# What you will do
The full set of entries below, restated word for word and stripped of images, is the expected result.

Stored records
-- Opening Marker --

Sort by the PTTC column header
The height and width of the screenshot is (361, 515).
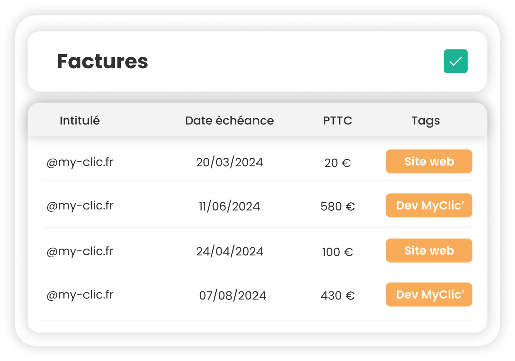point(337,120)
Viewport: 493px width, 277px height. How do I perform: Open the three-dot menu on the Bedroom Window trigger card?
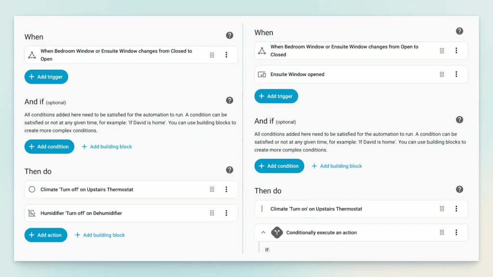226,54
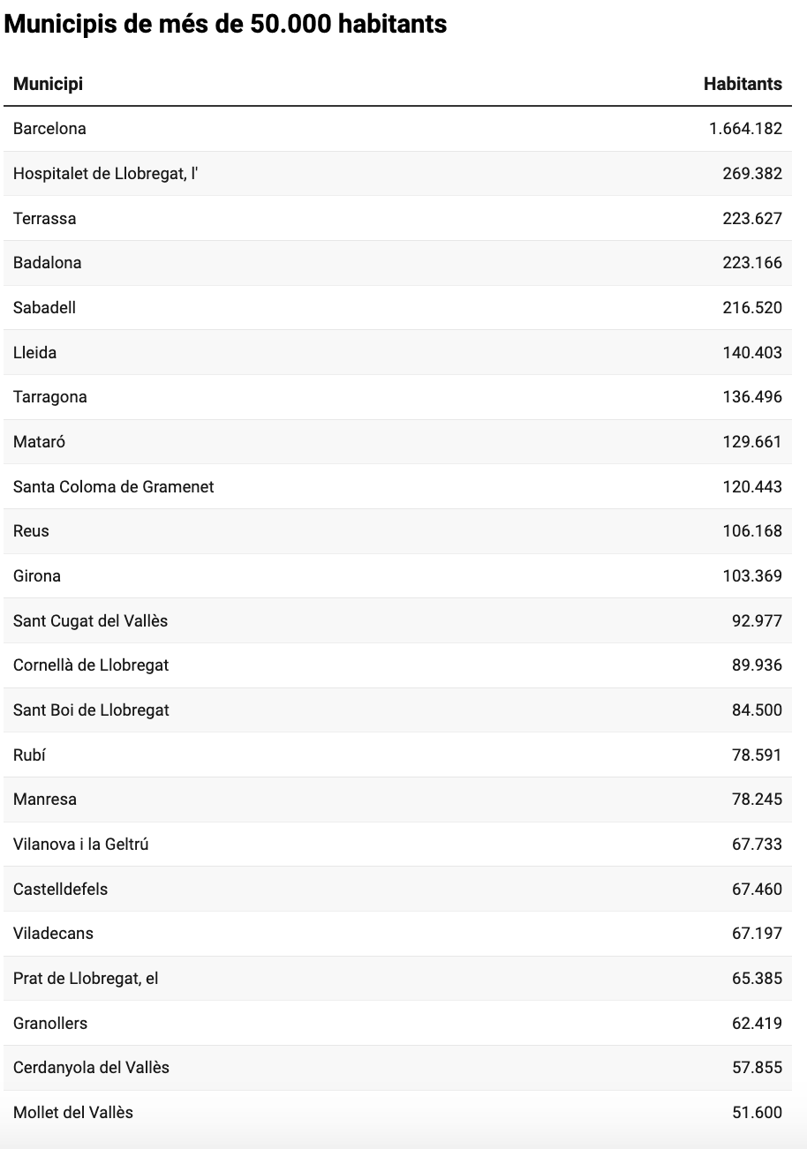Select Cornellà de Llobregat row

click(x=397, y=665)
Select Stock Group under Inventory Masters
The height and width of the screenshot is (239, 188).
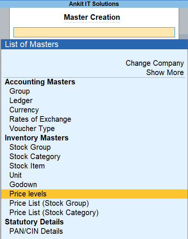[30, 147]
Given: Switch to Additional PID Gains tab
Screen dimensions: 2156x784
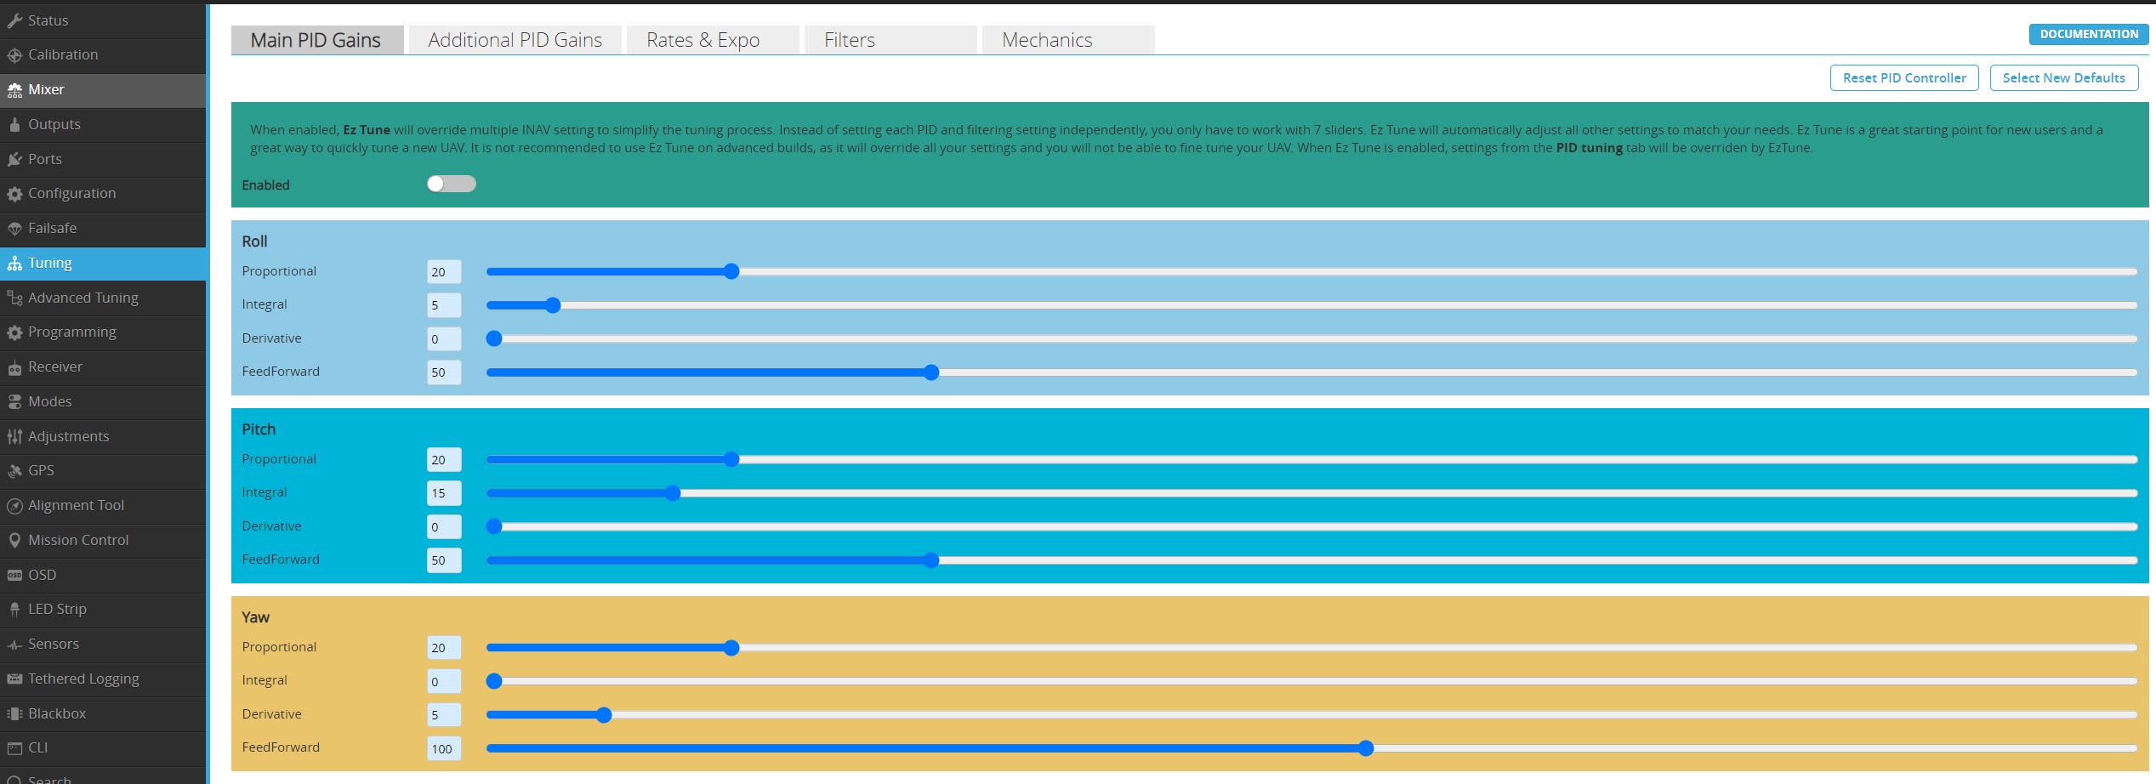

-- Closing Marker --

# Response to the task
Sort by the PTTC column header
The height and width of the screenshot is (361, 515).
point(337,120)
Viewport: 493px width, 277px height. How do I perform: Open the three-dot menu on the Bedroom Window trigger card?
226,54
Select Cornellà de Llobregat row

click(x=397, y=665)
Select Stock Group under Inventory Masters
The height and width of the screenshot is (239, 188).
[30, 147]
Given: Switch to Additional PID Gains tab
Screen dimensions: 2156x784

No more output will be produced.